Available data Block Start

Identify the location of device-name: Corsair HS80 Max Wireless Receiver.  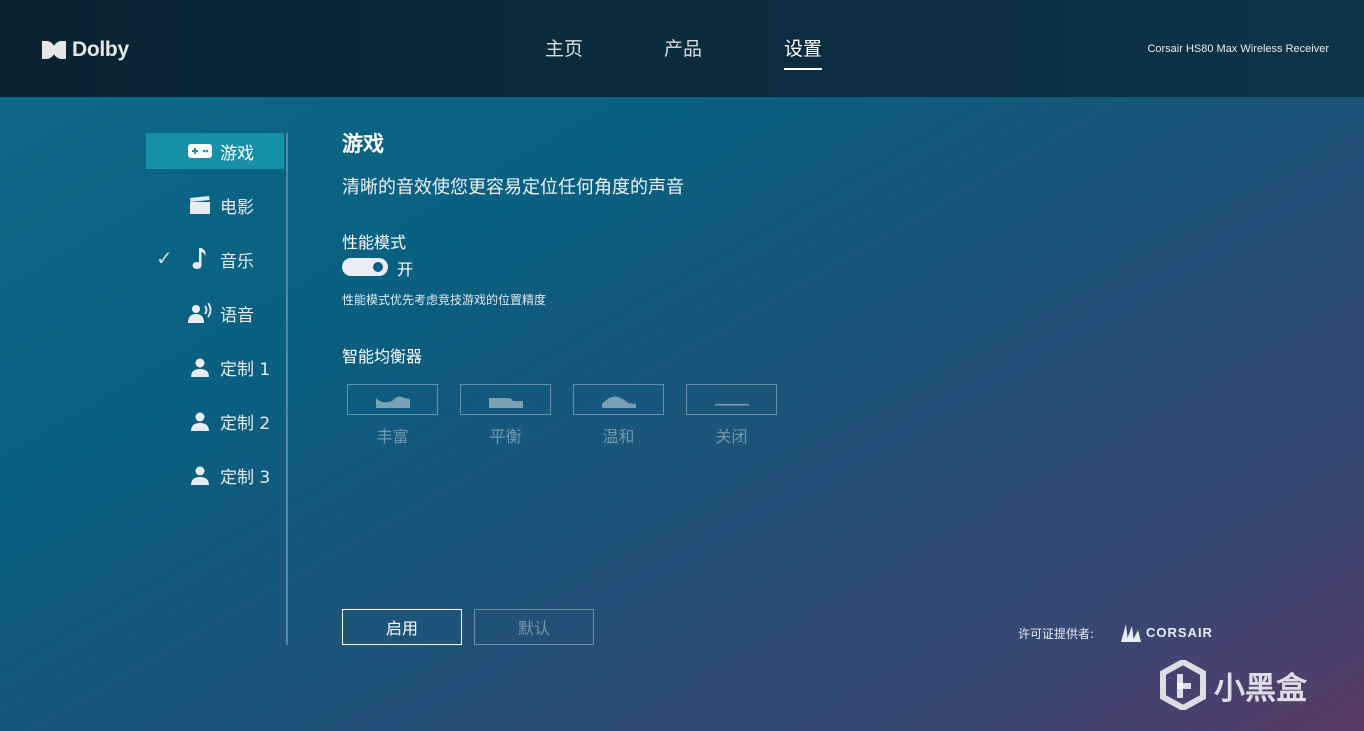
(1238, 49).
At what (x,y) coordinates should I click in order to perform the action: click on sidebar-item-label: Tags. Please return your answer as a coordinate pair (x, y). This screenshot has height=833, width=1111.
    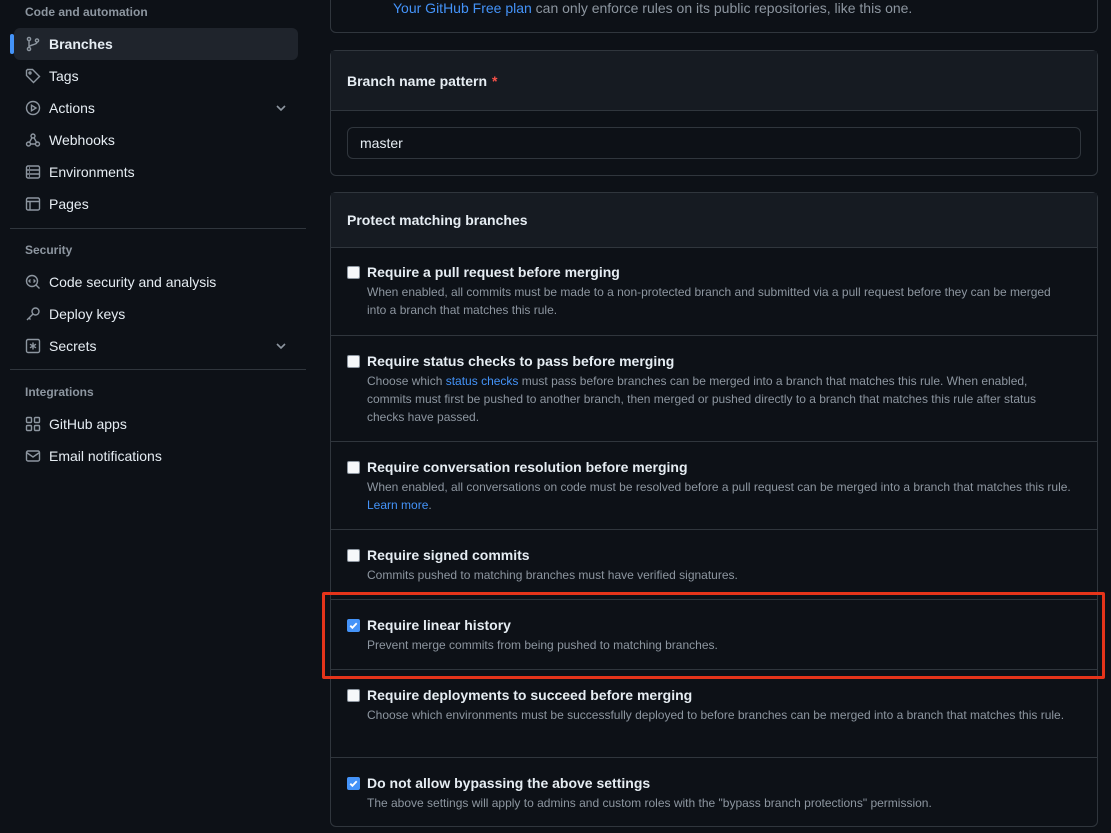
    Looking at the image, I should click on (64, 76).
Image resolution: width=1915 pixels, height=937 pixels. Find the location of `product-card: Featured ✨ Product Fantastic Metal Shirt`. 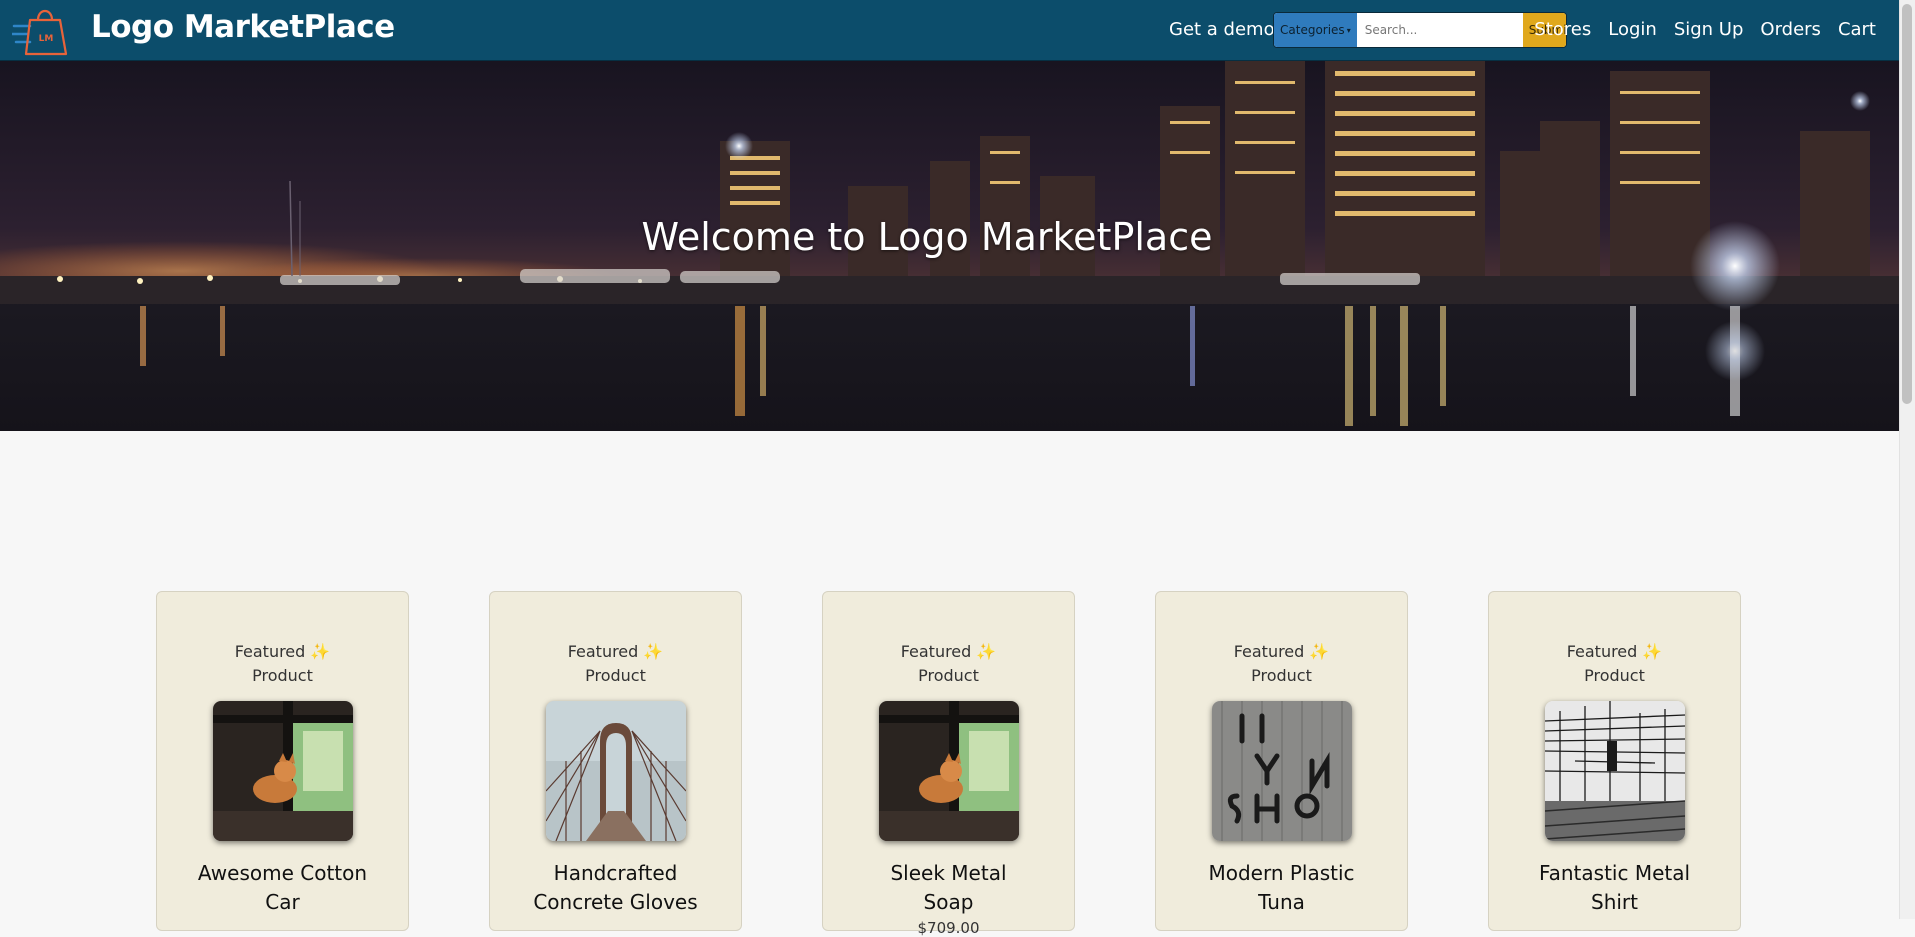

Available data Block End

> _Your goal_
Recast everything from the line containing "At what (x,y)" down to the end of the rows above, both ends included, as a Markdown table with the columns No. and Line. Skip blank lines and leave the pictures out.

> _Response to this task_
| No. | Line |
|---|---|
| 1 | At what (x,y) coordinates should I click in order to perform the action: click on sidebar-item-label: Tags. Please return your answer as a coordinate pair (x, y). This screenshot has height=833, width=1111. |
| 2 |     Looking at the image, I should click on (64, 76). |
| 3 | Image resolution: width=1915 pixels, height=937 pixels. Find the location of `product-card: Featured ✨ Product Fantastic Metal Shirt`.  |